In 1986, she published her first book, Losing Out: Slags or Drags?. Lees focused on young women and education in the book using analysis. Her second book, a study called Sugar And Spice, Sexuality And Adolescent Girls, followed in 1993. Lees reviewed how boys and girls relate to each other and how boys' reputation is improved by insinuating about sexual morality and how the same thing destroys girls' reputations through mistreatment by their peers and higher authority.

She was appointed director of Polytechnic of North London's centre for research in ethnicity and gender between 1993 and 1997. Lees' third book, Carnal Knowledge: Rape on Trial, followed in 1996. She analysed the reporting of rape in the media and dealt with in the English legal system using three research studies' findings. Lees said the legal system systemically enabled rapists to escape punishment and the judiciary and press frequently stereotyped women as sexually provocative. With this work, she helped influence multiple members of the 1997 New Labour governments to change how women were treated at rape trials, by limiting the evidence on a women's sexual history; she was limited to conducting the work for half a decade as a result of stress.

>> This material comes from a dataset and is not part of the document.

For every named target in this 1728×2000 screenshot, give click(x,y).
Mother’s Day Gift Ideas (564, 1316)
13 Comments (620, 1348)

Lees contributed the chapter Unreasonable Doubt: the Outcomes of Rape Trials to the 1996 book Women, Violence and Male Power, building on three feminist research studies conducted in the 1980s and early 1990s into criminal justice, legal response to rape and the police. She stated her research into rape and sexual violence began by accident after observing murder trials at the Old Bailey and wrote about the problems women face reporting rape during the trial process. Lees revisited this theme in her final book, Ruling Passions: Policing Sexual Assault, published in 1997. She consulted the Channel 4 television series Dispatches for several episodes on rape, one of which about serial rapists called Getting Away with Rape in 1993 won a Royal Television Award. Lees made an appearance on Channel 4's The 11 O'Clock Show in 1999, featuring Ali G asking her about feminism. Lees' appearance on the programme made a younger audience more aware of her.

==Personal life==

She was married three times and had two children of the second marriage. Lees was diagnosed with ovarian cancer in February 2001 and began working at home after taking some time off. On 17 September 2002, she died of the ovarian cancer she was diagnosed with.

==Legacy==

Melissa Benn of The Guardian wrote of Lees' legacy: "Her feminism was always rooted in common sense. She would frequently express fury at the behaviour of this defence lawyer, or that judge, but she was never stuffy or pious with it; there was often an undercurrent of laughing disbelief to her anger." Miriam. E. David in the journal Gender and Education calls Lees: "a wonderful flowing writer and superb communicator of ideas to both popular and academic audiences." Jill Radford and Nicole Westmarland in the book Researching Gender Violence said: "Sue Lees had, and indeed continues to have, an amazing influence on students and academics and has been at the forefront, paving the way forward for research on rape and the criminal justice system. Her writing has inspired and influenced a number of projects, from undergraduate projects to PhD theses, and her work will undoubtedly continue to be cited for a great many decades to come."

== Popular culture ==
Lees appeared on an episode of Da Ali G Show, where Sacha Baron Cohen interviews Sue as a fictional character called Ali G.